▸ Problem to work on:
Reproduce the following material line for line, with no changes.

-------- Data provided --------

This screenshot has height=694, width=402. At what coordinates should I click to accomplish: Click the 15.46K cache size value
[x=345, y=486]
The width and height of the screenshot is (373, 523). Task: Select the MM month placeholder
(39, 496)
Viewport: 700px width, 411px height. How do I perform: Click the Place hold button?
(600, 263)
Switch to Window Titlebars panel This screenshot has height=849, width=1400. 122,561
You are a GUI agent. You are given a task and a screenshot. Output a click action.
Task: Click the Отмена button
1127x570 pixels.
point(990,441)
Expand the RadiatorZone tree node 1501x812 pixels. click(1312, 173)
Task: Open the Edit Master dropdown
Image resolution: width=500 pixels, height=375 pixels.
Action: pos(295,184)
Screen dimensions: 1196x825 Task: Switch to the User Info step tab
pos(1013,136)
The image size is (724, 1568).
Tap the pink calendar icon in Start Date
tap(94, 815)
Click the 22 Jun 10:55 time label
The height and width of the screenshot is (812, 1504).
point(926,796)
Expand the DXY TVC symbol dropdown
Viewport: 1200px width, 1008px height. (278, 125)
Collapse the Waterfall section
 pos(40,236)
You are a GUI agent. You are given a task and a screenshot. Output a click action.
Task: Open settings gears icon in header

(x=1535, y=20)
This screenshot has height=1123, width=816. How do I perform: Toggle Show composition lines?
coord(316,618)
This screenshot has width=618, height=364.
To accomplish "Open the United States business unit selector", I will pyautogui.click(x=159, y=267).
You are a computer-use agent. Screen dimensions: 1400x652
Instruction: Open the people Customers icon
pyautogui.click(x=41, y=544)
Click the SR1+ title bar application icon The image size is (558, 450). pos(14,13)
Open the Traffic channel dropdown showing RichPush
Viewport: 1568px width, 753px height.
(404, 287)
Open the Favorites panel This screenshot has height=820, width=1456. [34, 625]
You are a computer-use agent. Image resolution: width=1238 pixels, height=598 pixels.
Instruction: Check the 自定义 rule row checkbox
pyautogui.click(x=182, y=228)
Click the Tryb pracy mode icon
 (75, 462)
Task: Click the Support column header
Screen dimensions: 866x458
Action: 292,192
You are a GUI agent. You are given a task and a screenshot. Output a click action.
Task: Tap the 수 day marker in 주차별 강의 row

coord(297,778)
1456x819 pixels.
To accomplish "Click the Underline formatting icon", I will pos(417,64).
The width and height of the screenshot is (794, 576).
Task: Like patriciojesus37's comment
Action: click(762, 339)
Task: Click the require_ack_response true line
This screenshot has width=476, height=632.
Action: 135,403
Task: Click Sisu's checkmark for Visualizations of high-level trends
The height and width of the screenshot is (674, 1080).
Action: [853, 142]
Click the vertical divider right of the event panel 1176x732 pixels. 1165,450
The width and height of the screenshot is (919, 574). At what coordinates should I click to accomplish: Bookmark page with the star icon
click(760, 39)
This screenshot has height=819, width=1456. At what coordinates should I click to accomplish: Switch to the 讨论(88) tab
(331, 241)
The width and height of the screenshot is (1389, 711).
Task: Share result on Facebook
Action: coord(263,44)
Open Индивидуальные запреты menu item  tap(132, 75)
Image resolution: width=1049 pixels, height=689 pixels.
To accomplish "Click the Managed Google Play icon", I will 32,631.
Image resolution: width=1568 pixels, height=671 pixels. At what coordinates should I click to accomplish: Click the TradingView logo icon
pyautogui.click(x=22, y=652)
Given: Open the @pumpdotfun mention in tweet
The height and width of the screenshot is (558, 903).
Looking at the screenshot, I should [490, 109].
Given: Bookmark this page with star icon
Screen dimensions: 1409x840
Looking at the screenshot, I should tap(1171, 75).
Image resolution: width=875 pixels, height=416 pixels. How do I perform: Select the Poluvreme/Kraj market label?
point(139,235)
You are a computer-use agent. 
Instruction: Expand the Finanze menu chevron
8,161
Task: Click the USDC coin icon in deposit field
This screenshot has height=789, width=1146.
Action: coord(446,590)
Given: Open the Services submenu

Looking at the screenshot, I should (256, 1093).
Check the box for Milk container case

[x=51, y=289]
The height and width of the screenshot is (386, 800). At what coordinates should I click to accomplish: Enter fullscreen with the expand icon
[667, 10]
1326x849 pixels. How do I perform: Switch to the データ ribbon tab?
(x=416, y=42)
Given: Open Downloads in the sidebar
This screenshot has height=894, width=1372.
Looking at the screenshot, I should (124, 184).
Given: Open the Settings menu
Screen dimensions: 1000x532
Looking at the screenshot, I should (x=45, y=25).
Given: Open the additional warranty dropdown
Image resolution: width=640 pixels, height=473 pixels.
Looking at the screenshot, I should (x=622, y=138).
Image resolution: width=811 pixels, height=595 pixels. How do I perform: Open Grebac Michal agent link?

--------

▸ Response to this exercise:
This screenshot has height=694, width=402. At what coordinates should I click to accomplish: Click the 15.46K cache size value
[x=345, y=486]
The width and height of the screenshot is (373, 523). Task: Select the MM month placeholder
(39, 496)
Viewport: 700px width, 411px height. How do I perform: Click the Place hold button?
(600, 263)
Switch to Window Titlebars panel This screenshot has height=849, width=1400. 122,561
You are a GUI agent. You are given a task and a screenshot. Output a click action.
Task: Click the Отмена button
1127x570 pixels.
point(990,441)
Expand the RadiatorZone tree node 1501x812 pixels. click(1312, 173)
Task: Open the Edit Master dropdown
Image resolution: width=500 pixels, height=375 pixels.
Action: pos(295,184)
Screen dimensions: 1196x825 Task: Switch to the User Info step tab
pos(1013,136)
The image size is (724, 1568).
Tap the pink calendar icon in Start Date
tap(94, 815)
Click the 22 Jun 10:55 time label
The height and width of the screenshot is (812, 1504).
point(926,796)
Expand the DXY TVC symbol dropdown
Viewport: 1200px width, 1008px height. (278, 125)
Collapse the Waterfall section
 pos(40,236)
You are a GUI agent. You are given a task and a screenshot. Output a click action.
Task: Open settings gears icon in header

(x=1535, y=20)
This screenshot has height=1123, width=816. How do I perform: Toggle Show composition lines?
coord(316,618)
This screenshot has width=618, height=364.
To accomplish "Open the United States business unit selector", I will pyautogui.click(x=159, y=267).
You are a computer-use agent. Screen dimensions: 1400x652
Instruction: Open the people Customers icon
pyautogui.click(x=41, y=544)
Click the SR1+ title bar application icon The image size is (558, 450). pos(14,13)
Open the Traffic channel dropdown showing RichPush
Viewport: 1568px width, 753px height.
(404, 287)
Open the Favorites panel This screenshot has height=820, width=1456. [34, 625]
You are a computer-use agent. Image resolution: width=1238 pixels, height=598 pixels.
Instruction: Check the 自定义 rule row checkbox
pyautogui.click(x=182, y=228)
Click the Tryb pracy mode icon
 (75, 462)
Task: Click the Support column header
Screen dimensions: 866x458
Action: 292,192
You are a GUI agent. You are given a task and a screenshot. Output a click action.
Task: Tap the 수 day marker in 주차별 강의 row

coord(297,778)
1456x819 pixels.
To accomplish "Click the Underline formatting icon", I will pos(417,64).
The width and height of the screenshot is (794, 576).
Task: Like patriciojesus37's comment
Action: click(762, 339)
Task: Click the require_ack_response true line
This screenshot has width=476, height=632.
Action: 135,403
Task: Click Sisu's checkmark for Visualizations of high-level trends
The height and width of the screenshot is (674, 1080).
Action: [853, 142]
Click the vertical divider right of the event panel 1176x732 pixels. 1165,450
The width and height of the screenshot is (919, 574). At what coordinates should I click to accomplish: Bookmark page with the star icon
click(760, 39)
This screenshot has height=819, width=1456. At what coordinates should I click to accomplish: Switch to the 讨论(88) tab
(331, 241)
The width and height of the screenshot is (1389, 711).
Task: Share result on Facebook
Action: coord(263,44)
Open Индивидуальные запреты menu item  tap(132, 75)
Image resolution: width=1049 pixels, height=689 pixels.
To accomplish "Click the Managed Google Play icon", I will 32,631.
Image resolution: width=1568 pixels, height=671 pixels. At what coordinates should I click to accomplish: Click the TradingView logo icon
pyautogui.click(x=22, y=652)
Given: Open the @pumpdotfun mention in tweet
The height and width of the screenshot is (558, 903).
Looking at the screenshot, I should [490, 109].
Given: Bookmark this page with star icon
Screen dimensions: 1409x840
Looking at the screenshot, I should tap(1171, 75).
Image resolution: width=875 pixels, height=416 pixels. How do I perform: Select the Poluvreme/Kraj market label?
point(139,235)
You are a computer-use agent. 
Instruction: Expand the Finanze menu chevron
8,161
Task: Click the USDC coin icon in deposit field
This screenshot has height=789, width=1146.
Action: coord(446,590)
Given: Open the Services submenu

Looking at the screenshot, I should (256, 1093).
Check the box for Milk container case

[x=51, y=289]
The height and width of the screenshot is (386, 800). At what coordinates should I click to accomplish: Enter fullscreen with the expand icon
[667, 10]
1326x849 pixels. How do I perform: Switch to the データ ribbon tab?
(x=416, y=42)
Given: Open Downloads in the sidebar
This screenshot has height=894, width=1372.
Looking at the screenshot, I should (124, 184).
Given: Open the Settings menu
Screen dimensions: 1000x532
Looking at the screenshot, I should (x=45, y=25).
Given: Open the additional warranty dropdown
Image resolution: width=640 pixels, height=473 pixels.
Looking at the screenshot, I should (x=622, y=138).
Image resolution: width=811 pixels, height=595 pixels. How do I perform: Open Grebac Michal agent link?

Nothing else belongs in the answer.